Too often, “development” is described using big words: frameworks, indicators, road maps, targets. These things matter. But when I look back at the projects that truly made a difference, they all started with something much simpler: listening.
In many communities I’ve worked with, people are used to outsiders arriving with ready-made solutions. A training, a toolkit, a new app, a quick survey. We ask questions, collect data, take photos, and then we leave. Months later, life looks almost the same.
Real change begins when we slow down long enough to understand how people see their own problems. What does “safety” mean to them? What does “opportunity” look like? How do they describe “dignity” in their own words? When we listen carefully, we often discover that our assumptions were wrong, or at least incomplete.

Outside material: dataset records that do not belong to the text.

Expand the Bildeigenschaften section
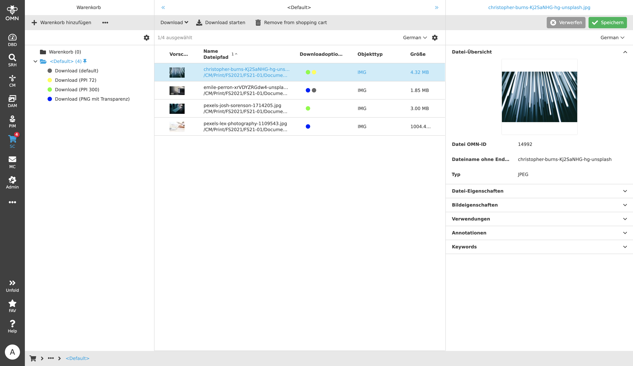Viewport: 633px width, 366px height. [625, 205]
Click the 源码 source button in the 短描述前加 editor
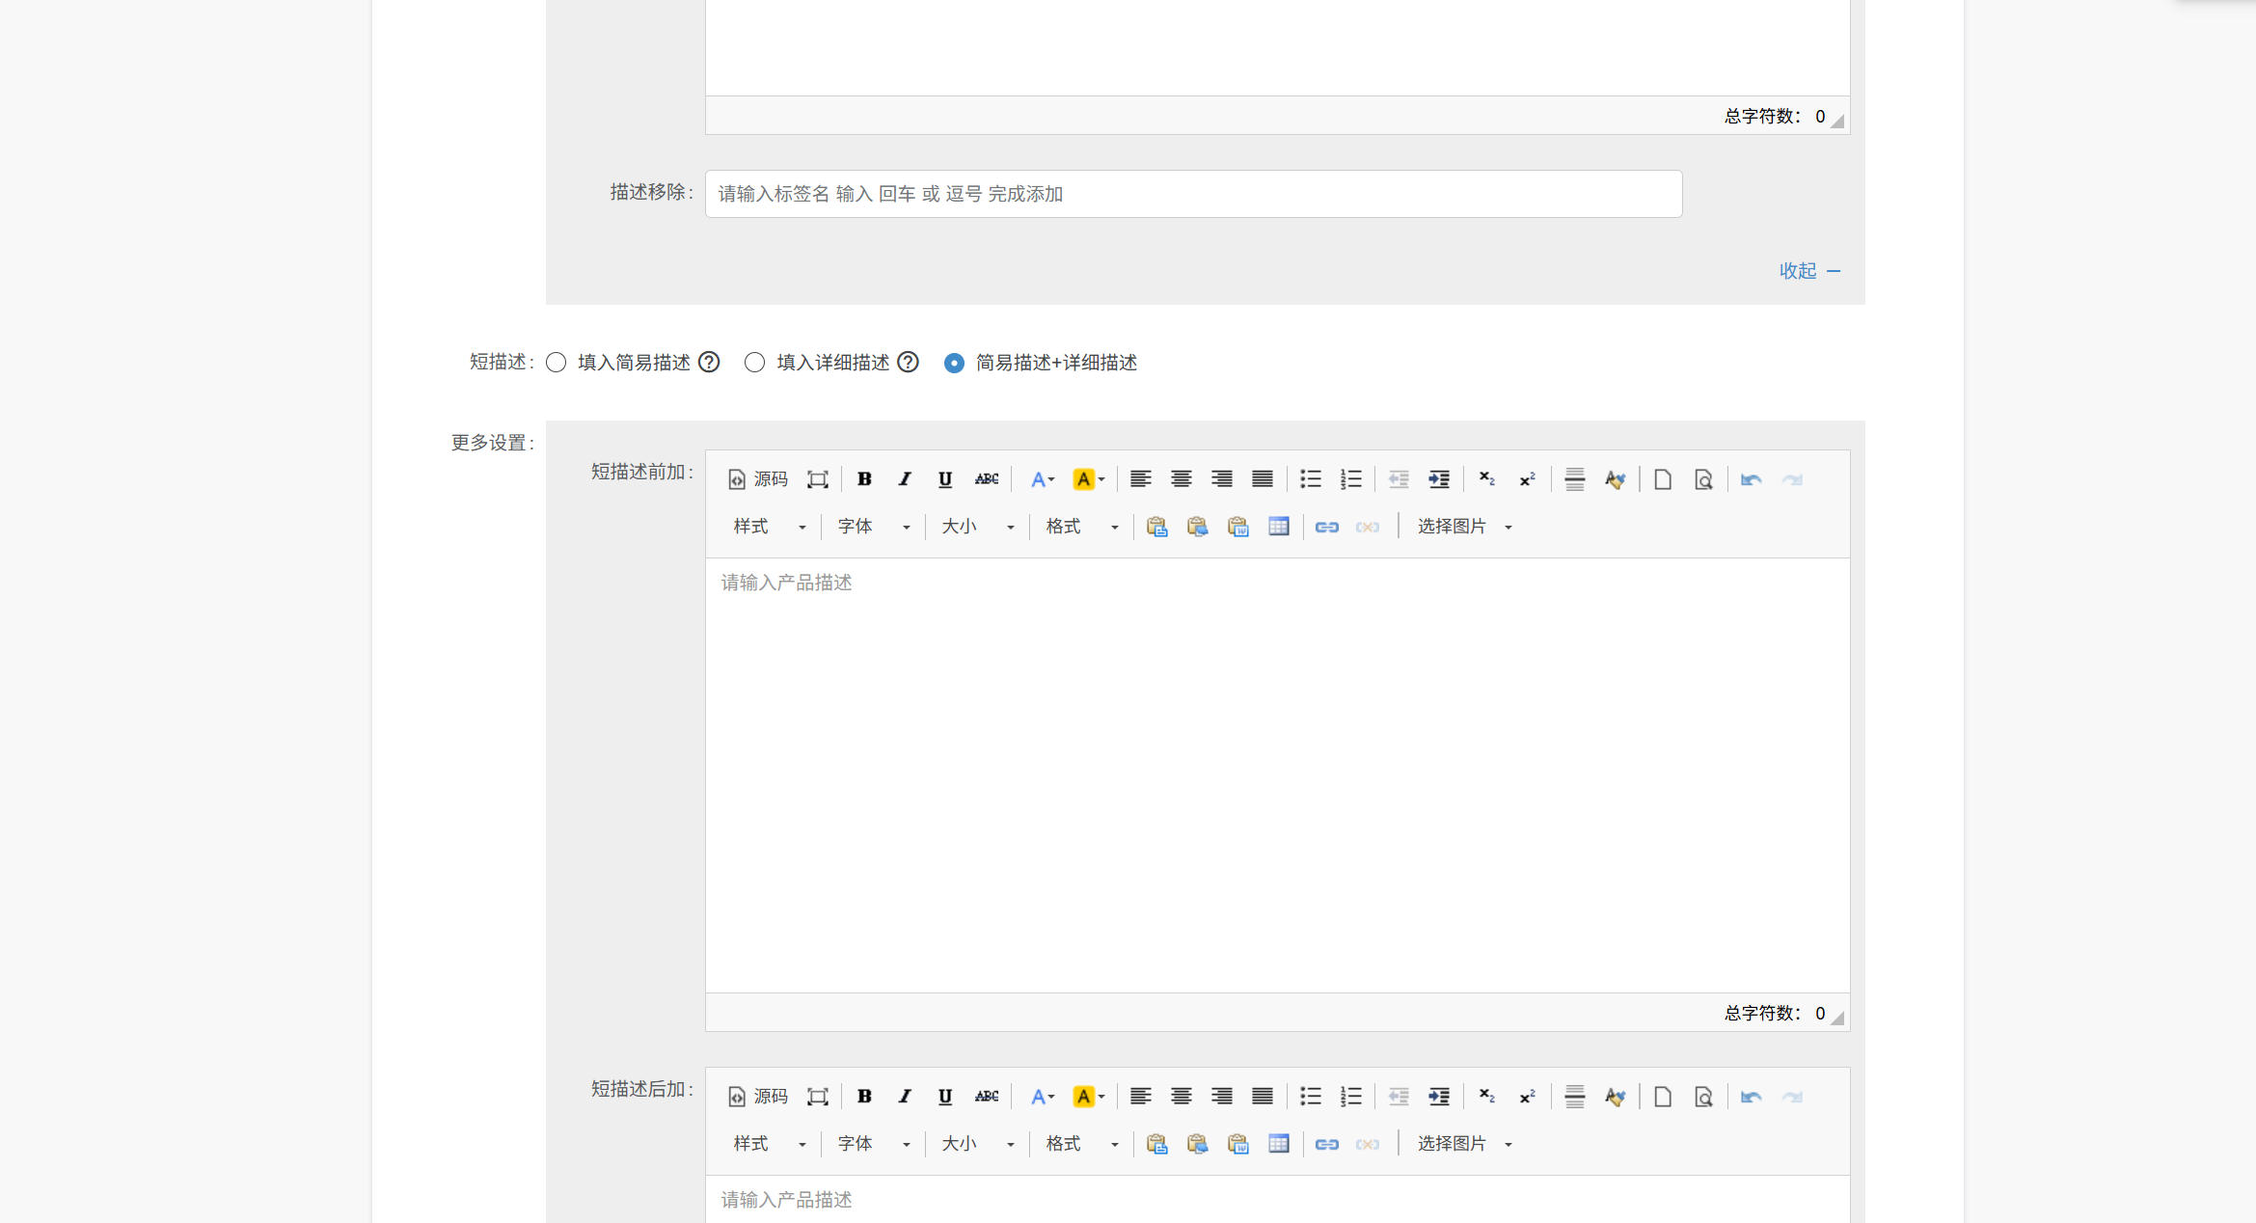The image size is (2256, 1223). coord(758,479)
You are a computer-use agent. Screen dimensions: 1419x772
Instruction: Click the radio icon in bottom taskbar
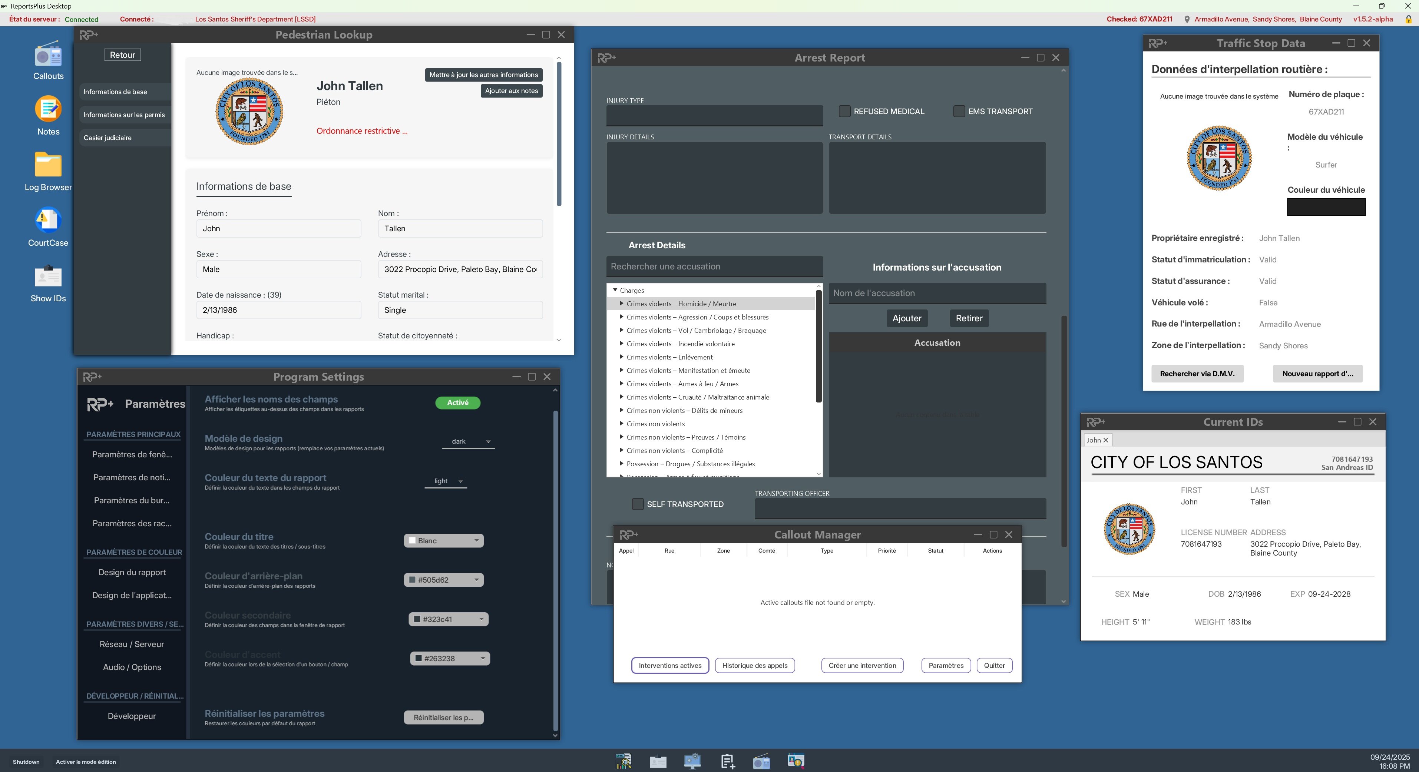[x=761, y=762]
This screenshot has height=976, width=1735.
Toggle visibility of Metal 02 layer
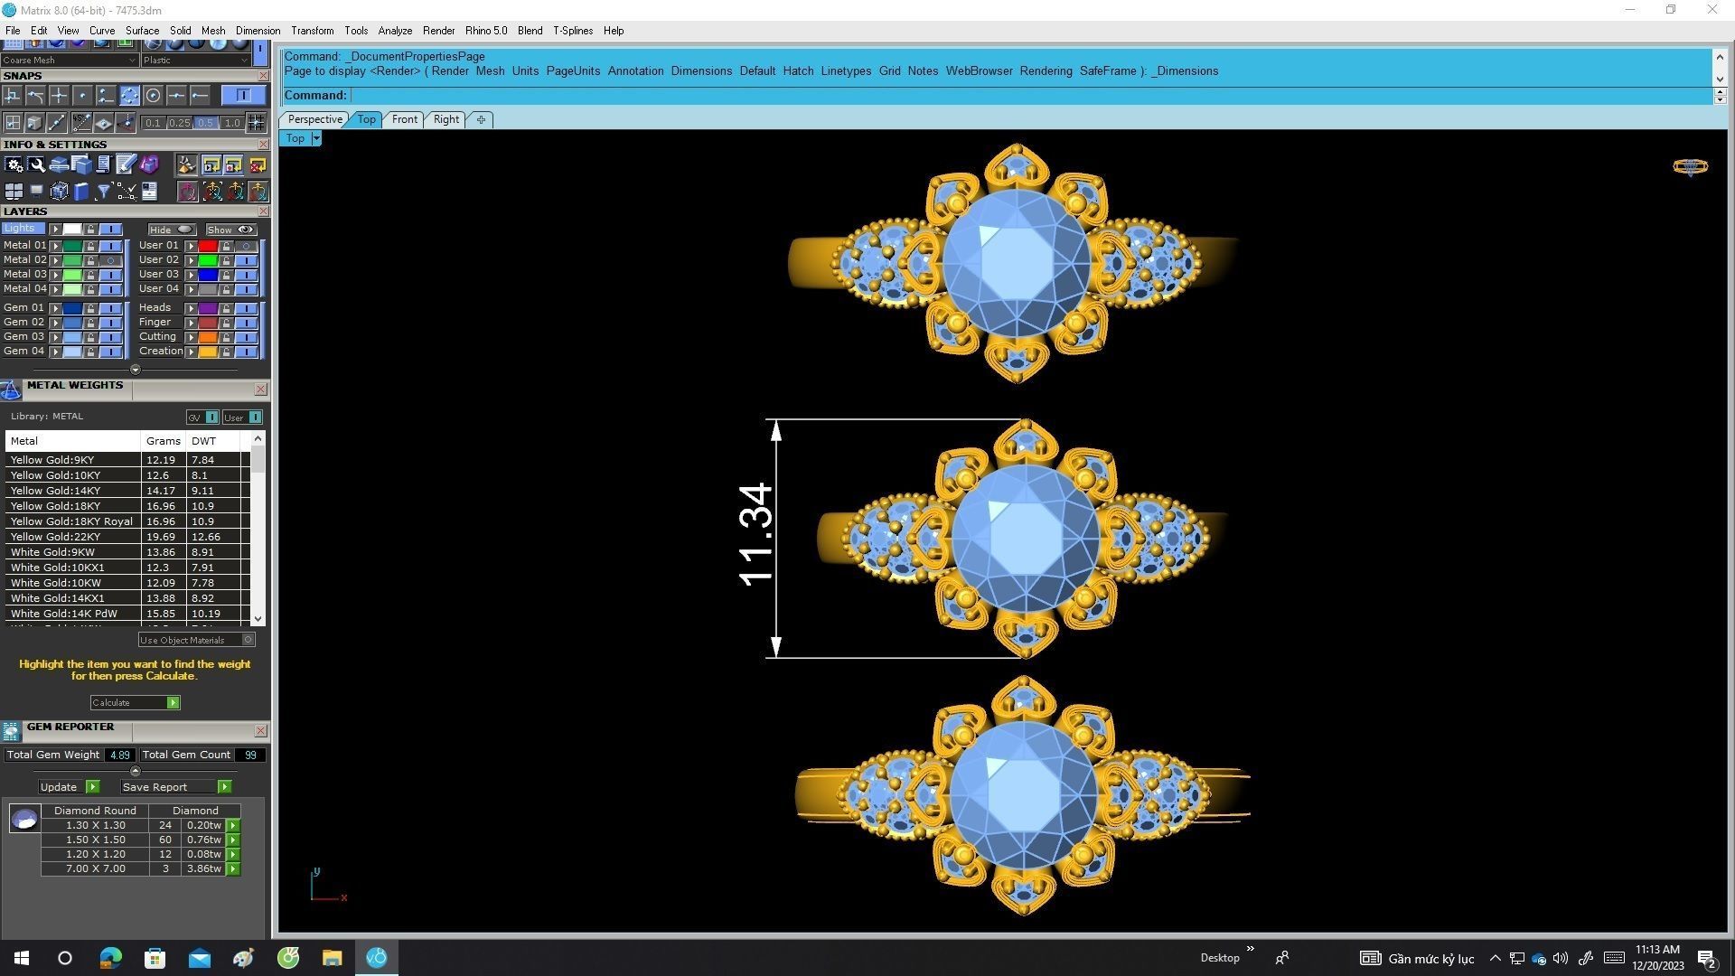pyautogui.click(x=111, y=260)
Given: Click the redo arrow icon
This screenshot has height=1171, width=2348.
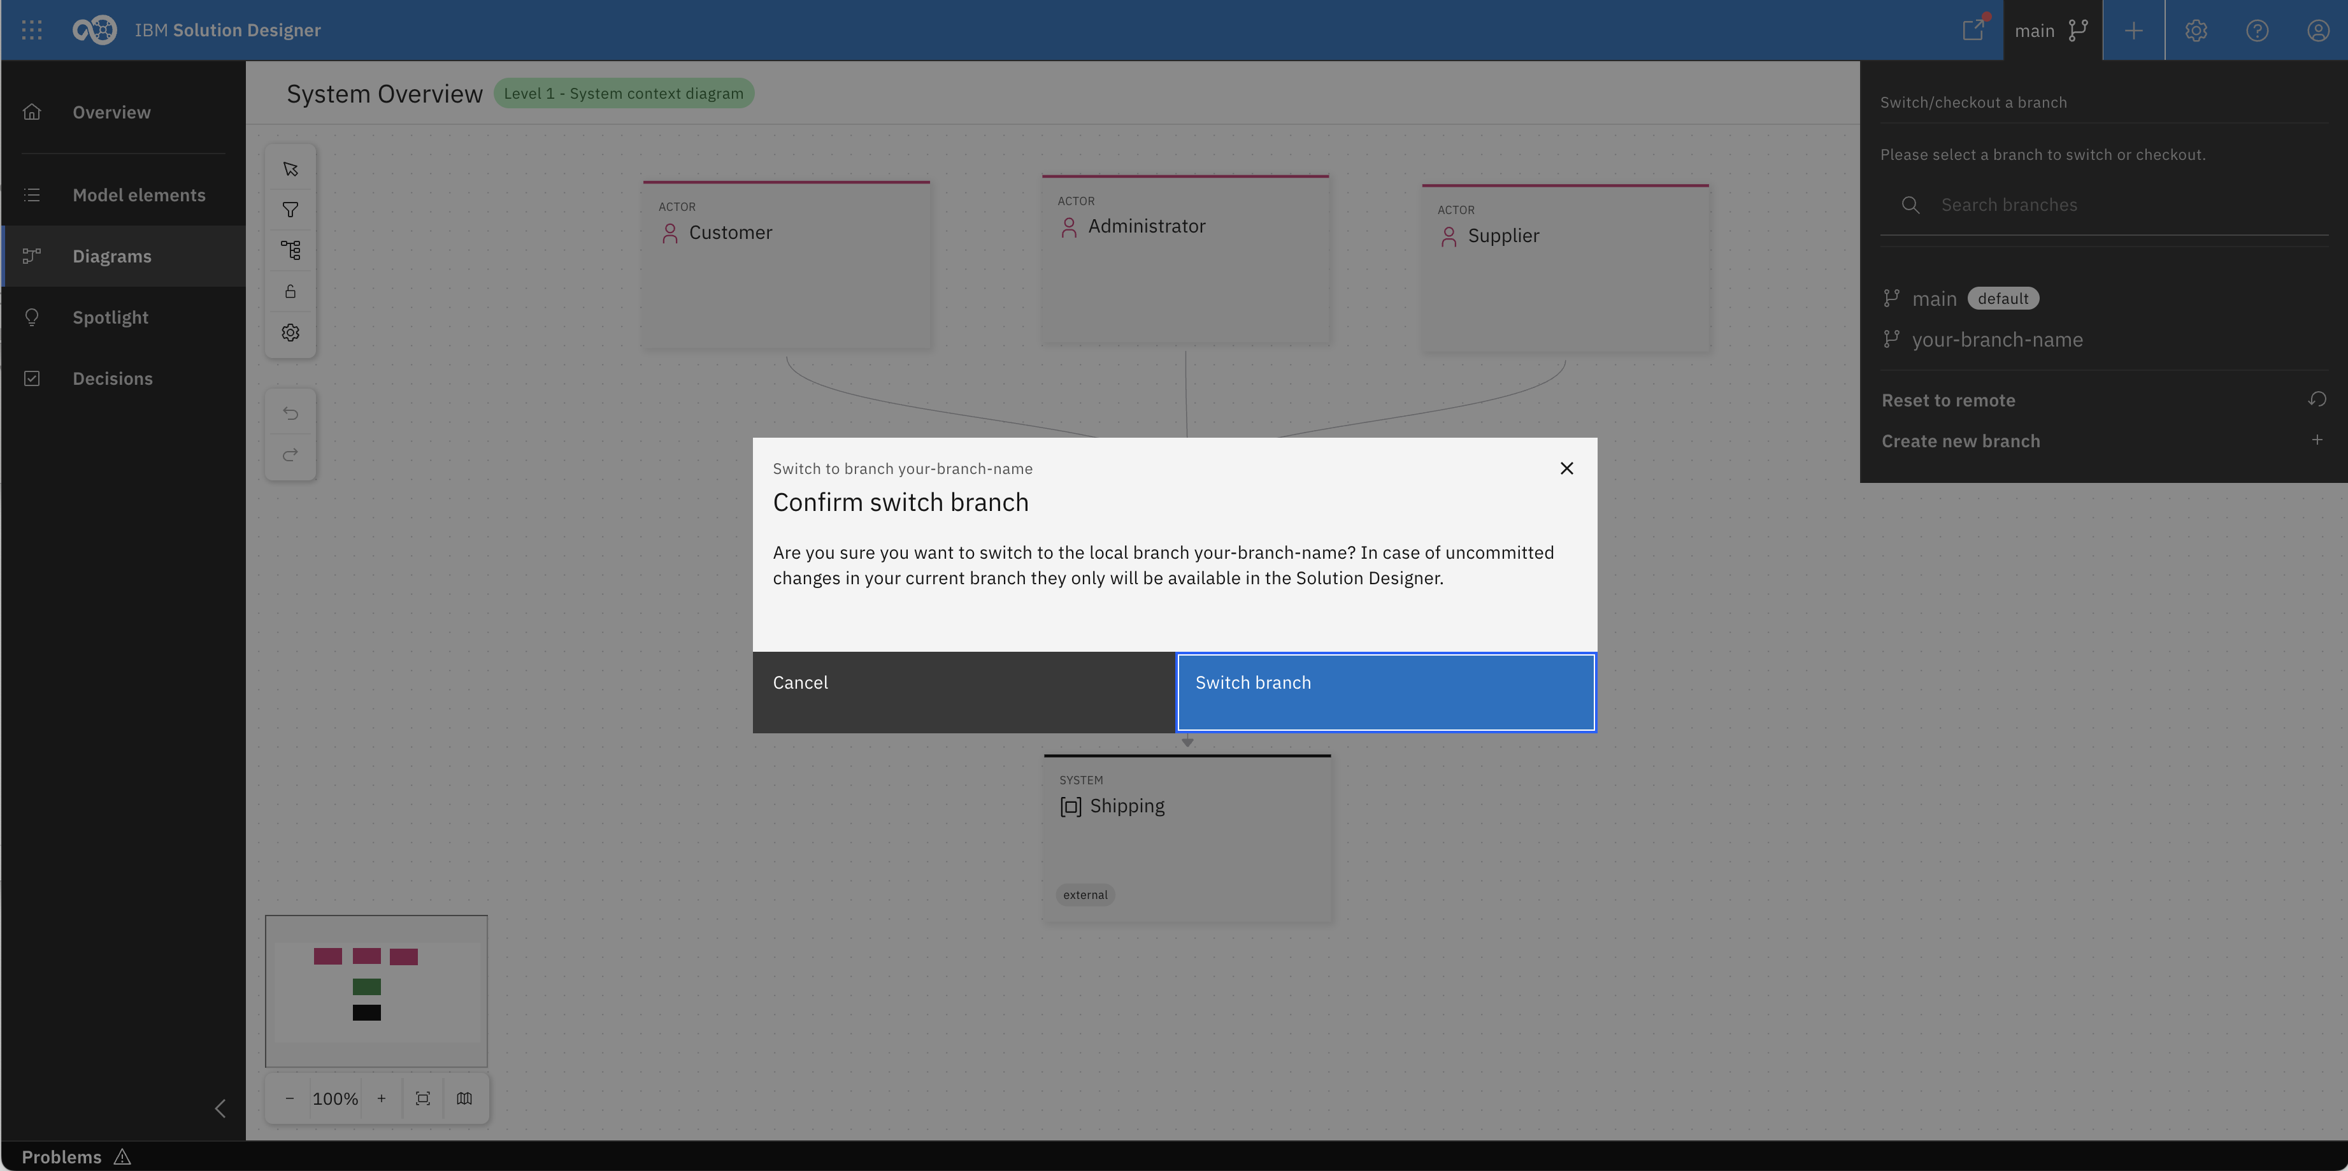Looking at the screenshot, I should [x=290, y=455].
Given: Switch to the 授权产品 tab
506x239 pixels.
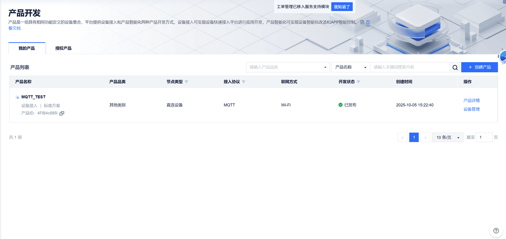Looking at the screenshot, I should [63, 48].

Listening is not a soft skill; it is a method. It shapes how we design projects, how we prioritize budgets, and how we measure success. For example, a project might be labelled “successful” because it reached a certain number of beneficiaries. But if people felt disrespected in the process, or if activities created new tensions in the community, can we really call that development?
As a practitioner and a researcher, I’ve learned that community voices should not only appear in the “background” or “context” section of a proposal or thesis. They should influence the core questions we ask, the indicators we track, and the outcomes we celebrate. Listening is not just the first step; it must be present at every stage of the project cycle.
Development work will always involve some degree of power imbalance—between funders and implementers, between researchers and respondents, between organizations and communities. We cannot pretend this doesn’t exist. But we can choose how we use that power. When we listen with humility, we turn development from something we do to people into something we build with them.
In the end, listening does not slow us down; it saves us from moving fast in the wrong direction.